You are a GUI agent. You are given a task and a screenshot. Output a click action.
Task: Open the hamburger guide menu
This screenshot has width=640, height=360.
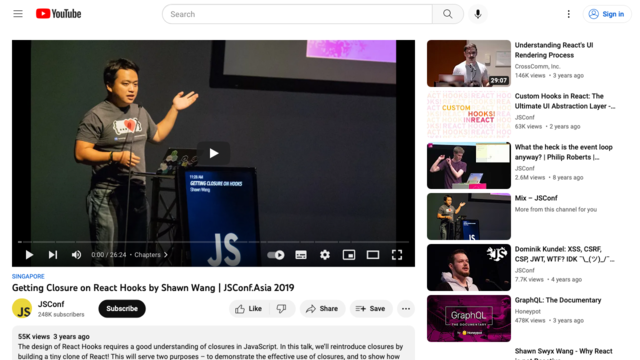(x=18, y=14)
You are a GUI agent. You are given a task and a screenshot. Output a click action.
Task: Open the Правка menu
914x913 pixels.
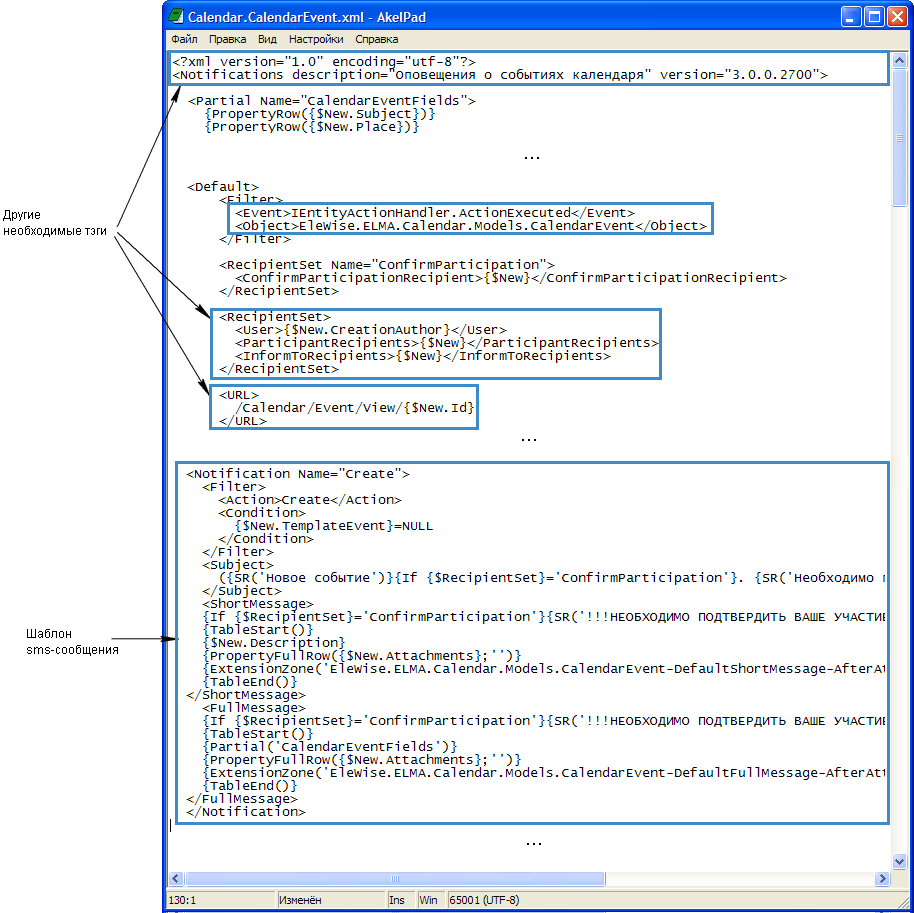[x=228, y=40]
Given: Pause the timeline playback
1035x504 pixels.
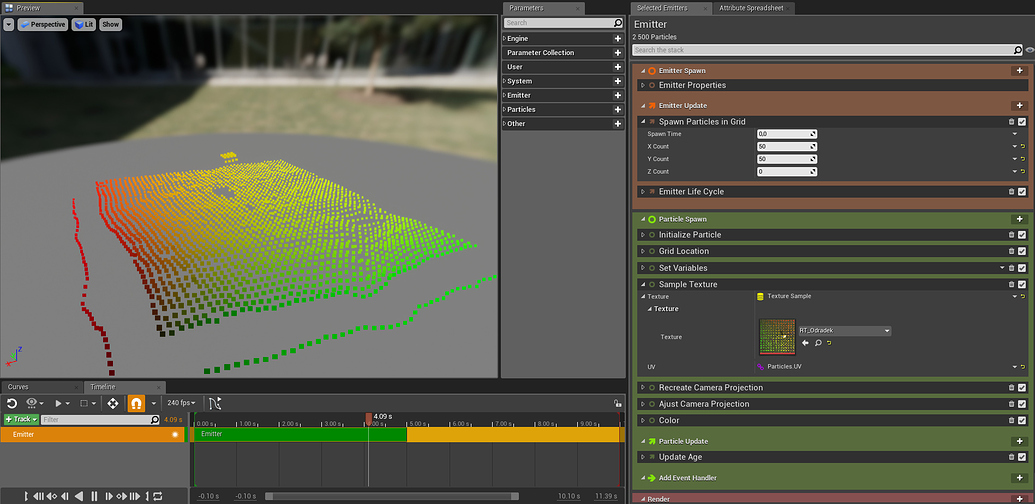Looking at the screenshot, I should [95, 496].
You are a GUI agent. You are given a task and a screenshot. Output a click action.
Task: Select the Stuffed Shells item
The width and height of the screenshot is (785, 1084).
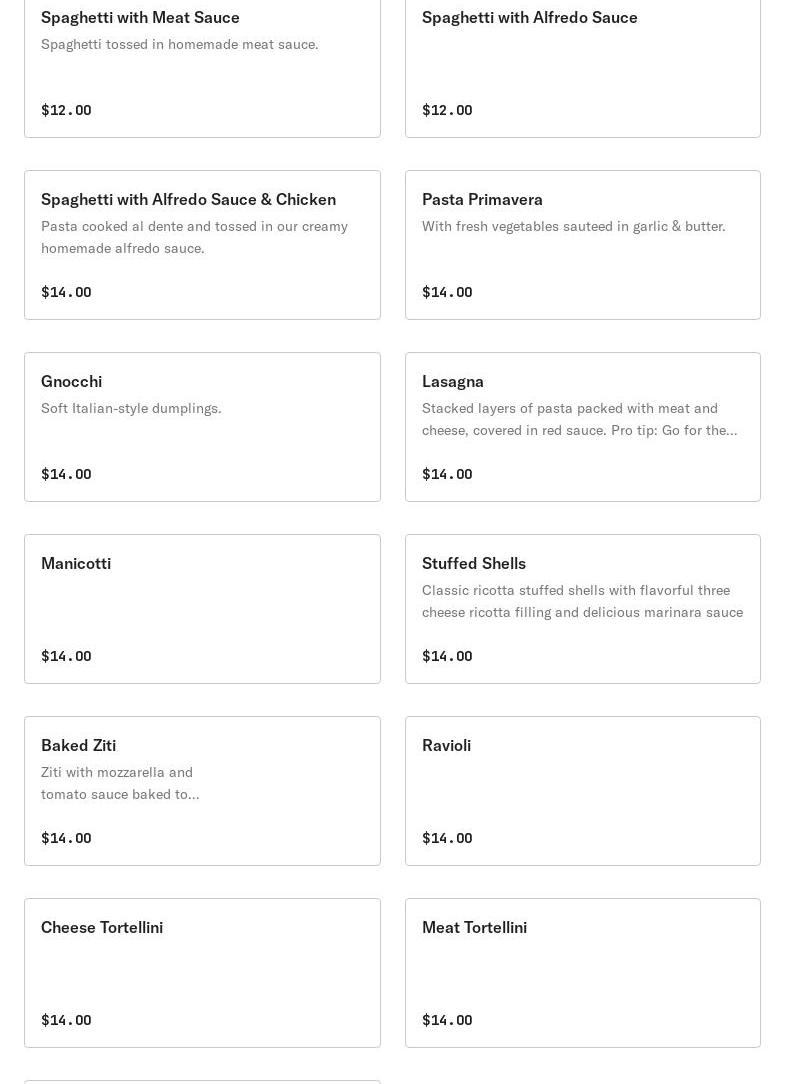(x=582, y=608)
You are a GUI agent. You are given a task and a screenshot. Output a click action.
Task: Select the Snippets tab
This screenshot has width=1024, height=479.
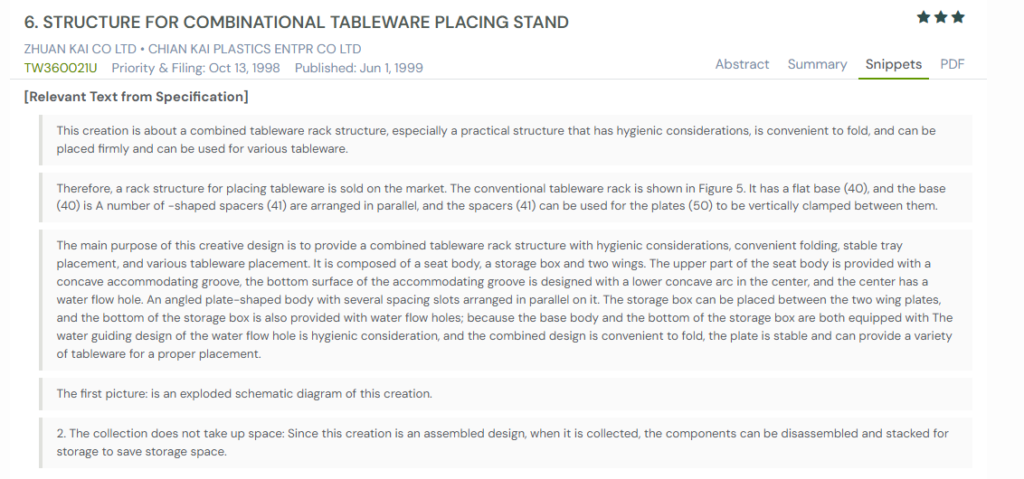tap(893, 64)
+ + + + + + +
### [Soal]
Ubah seluruh baris materi di atas menjadi daftar bernomor tanpa baris kosong. Gambar tidak perlu dimasukkan ke dalam jawaban.

### [Hasil latihan]
1. You are a GUI agent. You are given a task and a screenshot. Output a click action.
2. Task: Open the hamburger guide menu
3. This screenshot has width=640, height=360.
4. (x=18, y=14)
5. You are a GUI agent. You are given a task and a screenshot. Output a click action.
6. Task: Open the Правка menu
7. 914x913 pixels.
8. [x=228, y=40]
9. Given: Pause the timeline playback
10. 1035x504 pixels.
11. Looking at the screenshot, I should [95, 496].
12. You are a GUI agent. You are given a task and a screenshot. Output a click action.
13. Task: Select the Stuffed Shells item
14. The width and height of the screenshot is (785, 1084).
15. (x=582, y=608)
16. You are a GUI agent. You are given a task and a screenshot. Output a click action.
17. Task: Select the Snippets tab
18. This screenshot has width=1024, height=479.
19. tap(893, 64)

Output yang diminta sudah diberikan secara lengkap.